I keep the lead, eventually I’m 8 miles up on second place. Way out in front and no one even close. I’m still not feeling right, mentally I’ve been struggling the whole day. My stomach is starting to feel wrong, and mentally I’m feeling worse and worse. I keep fighting myself, can’t get past the hump. I hit the 90-mile mark right at 18 hours. This is the time when my stomach has had enough for whatever reason.  I go to the grassy/bushy section of the track and start to dry heave, followed by full on puking and throwing up the entire contents of my stomach. I still have no clue what caused this.

I lost all my calories and felt like crap. Eating is paramount to an ultra runner, there are 6 hours left in this race. I have to keep eating. Maybe had there been an hour left I wouldn’t have worried about it, but 6 hours is a long time to burn energy and not refuel. I decide to stop for a bit and see if my stomach will calm down. I keep feeling like I need to throw up.

Ryan still has a tent up that he uses to change or when his crew needs a nap. I climb in there after having sat for a bit and take a nap. The hope is my stomach will calm down. After an hour of resting Brandon and Betsy talk me into going back out and start moving around the track. My stomach is still killing me, and mentally, I’ve lost all fight and motivation. After 19 hours of feeling off, then throwing up and having an upset stomach I have no desire to go on.

We tried ginger, flat coke and Pepto-Bismol to get my stomach to settle, all in the hopes I can take in calories again. I walk the track for about five laps hoping to feel better. My pace at this point was a 10-minute 400 meter. That’s a 40-minute mile — not good. Any faster and I wanted to toss my cookies again. After the five laps at this pace, having not eating for a few hours and mentally being beaten I call the race at hour 20. I’m miserable, was off my goal and can’t eat. The choice was to suffer for another 4 hours, or call it take a shower and try to sleep. The hotel sounded way better then suffering the rest of the night.

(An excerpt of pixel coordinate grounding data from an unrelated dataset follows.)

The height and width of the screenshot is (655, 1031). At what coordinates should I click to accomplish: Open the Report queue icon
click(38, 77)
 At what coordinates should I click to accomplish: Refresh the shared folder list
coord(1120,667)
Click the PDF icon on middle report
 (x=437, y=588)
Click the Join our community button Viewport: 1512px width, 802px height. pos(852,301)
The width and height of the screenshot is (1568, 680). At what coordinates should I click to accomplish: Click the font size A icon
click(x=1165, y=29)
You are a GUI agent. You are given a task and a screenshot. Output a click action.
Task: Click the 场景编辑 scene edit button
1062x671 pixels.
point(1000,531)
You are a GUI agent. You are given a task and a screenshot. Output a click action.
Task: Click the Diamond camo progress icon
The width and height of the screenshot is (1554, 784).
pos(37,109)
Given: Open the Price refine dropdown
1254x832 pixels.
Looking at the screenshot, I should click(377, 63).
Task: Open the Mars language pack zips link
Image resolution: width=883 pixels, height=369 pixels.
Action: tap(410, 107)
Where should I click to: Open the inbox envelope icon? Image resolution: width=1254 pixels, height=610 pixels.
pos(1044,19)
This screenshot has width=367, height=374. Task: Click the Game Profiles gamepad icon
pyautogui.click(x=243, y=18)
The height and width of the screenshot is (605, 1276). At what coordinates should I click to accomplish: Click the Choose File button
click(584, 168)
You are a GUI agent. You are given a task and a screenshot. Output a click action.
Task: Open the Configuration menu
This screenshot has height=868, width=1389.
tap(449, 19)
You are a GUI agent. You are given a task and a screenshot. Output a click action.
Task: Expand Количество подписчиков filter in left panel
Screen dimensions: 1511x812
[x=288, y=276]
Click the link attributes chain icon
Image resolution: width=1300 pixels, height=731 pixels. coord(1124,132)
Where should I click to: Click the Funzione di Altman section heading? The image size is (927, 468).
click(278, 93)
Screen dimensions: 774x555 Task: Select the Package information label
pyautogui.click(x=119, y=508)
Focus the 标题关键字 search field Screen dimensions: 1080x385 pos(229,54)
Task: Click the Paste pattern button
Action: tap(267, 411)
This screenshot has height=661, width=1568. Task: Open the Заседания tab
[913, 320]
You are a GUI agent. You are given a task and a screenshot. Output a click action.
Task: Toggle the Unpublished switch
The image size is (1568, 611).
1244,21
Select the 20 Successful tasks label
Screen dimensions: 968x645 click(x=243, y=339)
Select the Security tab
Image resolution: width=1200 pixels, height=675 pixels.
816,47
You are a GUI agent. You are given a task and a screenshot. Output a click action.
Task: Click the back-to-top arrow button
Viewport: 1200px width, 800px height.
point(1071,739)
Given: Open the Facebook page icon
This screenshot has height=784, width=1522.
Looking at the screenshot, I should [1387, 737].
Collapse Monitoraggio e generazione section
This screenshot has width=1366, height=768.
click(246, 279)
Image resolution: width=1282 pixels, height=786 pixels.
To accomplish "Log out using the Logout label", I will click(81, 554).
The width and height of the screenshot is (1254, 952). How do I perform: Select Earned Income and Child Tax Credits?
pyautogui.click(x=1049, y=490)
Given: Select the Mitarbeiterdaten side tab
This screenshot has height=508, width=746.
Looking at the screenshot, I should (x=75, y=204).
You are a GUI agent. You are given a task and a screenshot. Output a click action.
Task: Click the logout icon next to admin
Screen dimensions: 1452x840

I fell way short of my goal and didn’t even finish the race. I’ve run more than 20 hours and more then 91 miles on many occasions. I’m a strong runner, but it just wasn’t my day. It took some coming to terms with another failure at this course, but it’s what happened, so I have to accept it. It was my choice to stop. I still feel it was the right decision, but it’s an embarrassing decision to make.

I’ve had a lot of people tell me I did great, was a stud for doing what I did in the time I did, I ran 91 miles … I get it. However, I’m a much better runner then that performance. It’s all relative. I’m an ultra runner — this is what I do. I keep running no matter what, but I didn’t that day. It was the right call, but a hard one to accept still. I’ll get there, just need some time between me and the race. That’s part of the reason I’ve waited a few weeks to write this recap. I needed time away from the race to accept it.

I still took third place in the race, which isn’t too shabby for not having run the last 6 hours. I am happy with the pace I was setting and the effort I put into the race until the end. Track ultras are a different beast. It’s a hard race to compete in. I don’t know if I’m going to go back next year or not. Still thinking about that and probably won’t make a decision until May or June about trying to finish this race a third time. Part of me wants to go back and prove to the track I can beat it, but part of me wants to move on and do an ultra I’ve never done before. Go somewhere new next fall and ultra run there. We’ll see.